En cas d’échec, le Parti travailliste pourrait déposer une motion de censure pour renverser le gouvernement. Si elle est approuvée, le Premier ministre devra convoquer des élections, à moins qu’il ne parvienne à rallier une majorité de soutiens sous 14 jours. Durant cette période, un autre membre de son Parti conservateur peut s'y essayer, de même que les travaillistes. Mais les divisions sont telles au Parlement qu'il paraît peu probable que l'opposition et les conservateurs rebelles puissent s'accorder sur un nom.
La Reine en dernier recours?
Surtout, même si un Premier ministre alternatif était désigné, Boris Johnson devrait d'abord démissionner. Mais il peut refuser et se tourner vers les urnes, selon Catherine Haddon du centre de réflexion Institute for Government interrogée par l’AFP. Or, Boris Johnson reste maître du calendrier et peut choisir la date du scrutin, en respectant certains délais légaux. Il serait donc libre de le fixer après le 31 octobre, de façon à livrer le Brexit comme il l’avait promis.

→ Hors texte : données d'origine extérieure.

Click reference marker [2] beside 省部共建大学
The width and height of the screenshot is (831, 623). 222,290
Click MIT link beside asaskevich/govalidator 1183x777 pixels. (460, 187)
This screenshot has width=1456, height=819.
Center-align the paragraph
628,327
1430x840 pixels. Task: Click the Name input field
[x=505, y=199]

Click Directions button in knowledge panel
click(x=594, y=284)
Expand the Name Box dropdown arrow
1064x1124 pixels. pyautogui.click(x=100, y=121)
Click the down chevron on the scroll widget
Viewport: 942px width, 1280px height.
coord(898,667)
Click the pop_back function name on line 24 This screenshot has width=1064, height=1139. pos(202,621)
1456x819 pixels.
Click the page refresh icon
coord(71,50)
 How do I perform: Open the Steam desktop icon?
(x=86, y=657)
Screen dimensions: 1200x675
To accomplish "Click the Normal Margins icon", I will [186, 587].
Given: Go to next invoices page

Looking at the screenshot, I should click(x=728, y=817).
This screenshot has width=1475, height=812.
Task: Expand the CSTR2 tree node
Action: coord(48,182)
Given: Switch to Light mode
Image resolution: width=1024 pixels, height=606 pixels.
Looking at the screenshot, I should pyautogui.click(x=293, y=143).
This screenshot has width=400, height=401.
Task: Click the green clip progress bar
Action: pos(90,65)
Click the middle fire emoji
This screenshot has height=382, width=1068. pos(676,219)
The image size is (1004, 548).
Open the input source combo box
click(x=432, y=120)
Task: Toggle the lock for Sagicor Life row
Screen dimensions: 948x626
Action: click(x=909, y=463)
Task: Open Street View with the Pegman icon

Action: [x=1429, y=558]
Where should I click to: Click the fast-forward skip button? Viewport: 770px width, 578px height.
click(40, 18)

Autant d'éléments qui laissent craindre une nouvelle crise politique et institutionnelle outre-Manche. En attendant, la rentrée parlementaire prévue le 3 septembre promet d’être agitée à Londres. En dernier recours, certains élus n'hésitent plus à demander à Sa Majesté la Reine Elizabeth II d’intervenir pour forcer Boris Johnson à démissionner sur le champ si une motion de censure contre son gouvernement était approuvée.